Warsan, pemuda berusia menjelang 30 tahun, akhirnya menginjakkan kaki di Terminal Giwangan setelah belasan jam berada di dalam bus dari Jakarta. Selain Warsan, hanya ada dua orang lain yang turun dari bus itu, itupun hanya penumpang biasa, bukan pemudik dari luar kota seperti Warsan.
Turun dari bus, Warsan langsung menuju ke westafel yang telah disediakan oleh Dinas Perhubungan Kota Yogyakarta untuk mencuci tangan.
Tak banyak barang yang dibawa oleh Warsan, layaknya pemudik pada umumnya: hanya ransel hitam yang ukurannya tak terlalu besar dan tas selempang. Selesai mencuci tangan, Warsan menuju ke pintu disinfektan untuk menyeterilkan tubuhnya sebelum ke tempat pendataan yang dijaga oleh dua orang petugas dari Dishub Kota Yogyakarta. Suhu tubuhnya diperiksa, dan semua normal. Setelah didata oleh petugas, Warsan bisa bergegas melanjutkan perjalanan menuju kampung halamannya.
“Dari Jakarta, mau ke Banguntapan (Bantul),” ujarnya, Kamis (23/4).
Sebenarnya ada rasa takut dalam diri Warsan ketika memilih untuk pulang kampung di tengah pandemi. Namun keadaan di tanah rantau yang makin sulit, membuatnya memberanikan diri untuk pulang kampung.
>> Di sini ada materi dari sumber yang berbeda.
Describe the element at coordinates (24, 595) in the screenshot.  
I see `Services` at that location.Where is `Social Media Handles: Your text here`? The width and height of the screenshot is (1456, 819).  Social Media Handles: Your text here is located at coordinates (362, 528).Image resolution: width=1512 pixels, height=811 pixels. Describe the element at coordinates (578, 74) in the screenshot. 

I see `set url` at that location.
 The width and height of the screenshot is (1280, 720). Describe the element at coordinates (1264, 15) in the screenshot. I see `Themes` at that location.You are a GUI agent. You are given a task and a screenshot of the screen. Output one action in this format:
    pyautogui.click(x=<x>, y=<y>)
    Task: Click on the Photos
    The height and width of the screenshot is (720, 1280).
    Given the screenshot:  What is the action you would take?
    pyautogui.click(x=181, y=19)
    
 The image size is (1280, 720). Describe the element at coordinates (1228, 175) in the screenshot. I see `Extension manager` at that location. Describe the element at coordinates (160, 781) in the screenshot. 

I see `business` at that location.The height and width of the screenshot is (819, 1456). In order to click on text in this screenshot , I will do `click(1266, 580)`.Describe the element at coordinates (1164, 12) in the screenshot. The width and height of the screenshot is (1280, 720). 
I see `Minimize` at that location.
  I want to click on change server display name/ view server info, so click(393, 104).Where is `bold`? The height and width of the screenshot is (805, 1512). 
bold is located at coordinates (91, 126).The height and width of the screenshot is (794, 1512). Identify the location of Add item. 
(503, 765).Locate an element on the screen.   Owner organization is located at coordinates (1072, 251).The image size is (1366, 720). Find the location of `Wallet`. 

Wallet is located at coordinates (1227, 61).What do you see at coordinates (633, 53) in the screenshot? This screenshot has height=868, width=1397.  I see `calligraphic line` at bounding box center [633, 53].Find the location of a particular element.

Biasanya Warsan pulang ke kampung halamannya beberapa hari menjelang lebaran. Namun tahun ini, dia pulang lebih cepat, tepat sehari sebelum bulan Puasa. Alasannya, sudah hampir dua pekan ini rumah makan yang merupakan tempat kerjanya di Jakarta tutup, sehingga dia tidak punya penghasilan. “Uang sudah mulai nipis, daripada nanti makin susah mending pulang aja,” lanjutnya.
Dipaksa Keadaan

Rasa takut Warsan karena ada kemungkinan membawa virus ke kampung halaman, kalah dengan rasa takut menjalani hari-hari sendiri yang tentu akan makin sulit ke depan. Di rumah setidaknya dia tidak perlu pusing memikirkan apa yang bisa dimakan setiap hari, meski sama-sama tak ada ada pemasukan juga.
“Apalagi ini kan sudah mau puasa, seenggaknya ada keluarga lah,” ujar Warsan.
Warsan memang belum berkeluarga, di kampung, dia masih tinggal bersama orangtuanya. Sementara di Jakarta, dia tinggal satu kontrakan dengan tiga temannya yang kini juga sudah pulang kampung semuanya.
Saat ini, akses untuk keluar masuk Jakarta menurutnya sudah mulai sulit dan ke depan kemungkinan akan makin sulit lagi. Pasalnya Presiden Joko Widodo telah mengatakan akan melarang semua perantau untuk mudik, setelah sebelumnya telah mengeluarkan larangan kepada ASN, TNI, Polri, serta pegawai BUMN untuk mudik. Maka sebelum askes mudik benar-benar dilarang oleh pemerintah, dia ambil keputusan cepat untuk segera pulang ke kampung halaman meski nantinya dia juga belum punya rencana mau ngapain.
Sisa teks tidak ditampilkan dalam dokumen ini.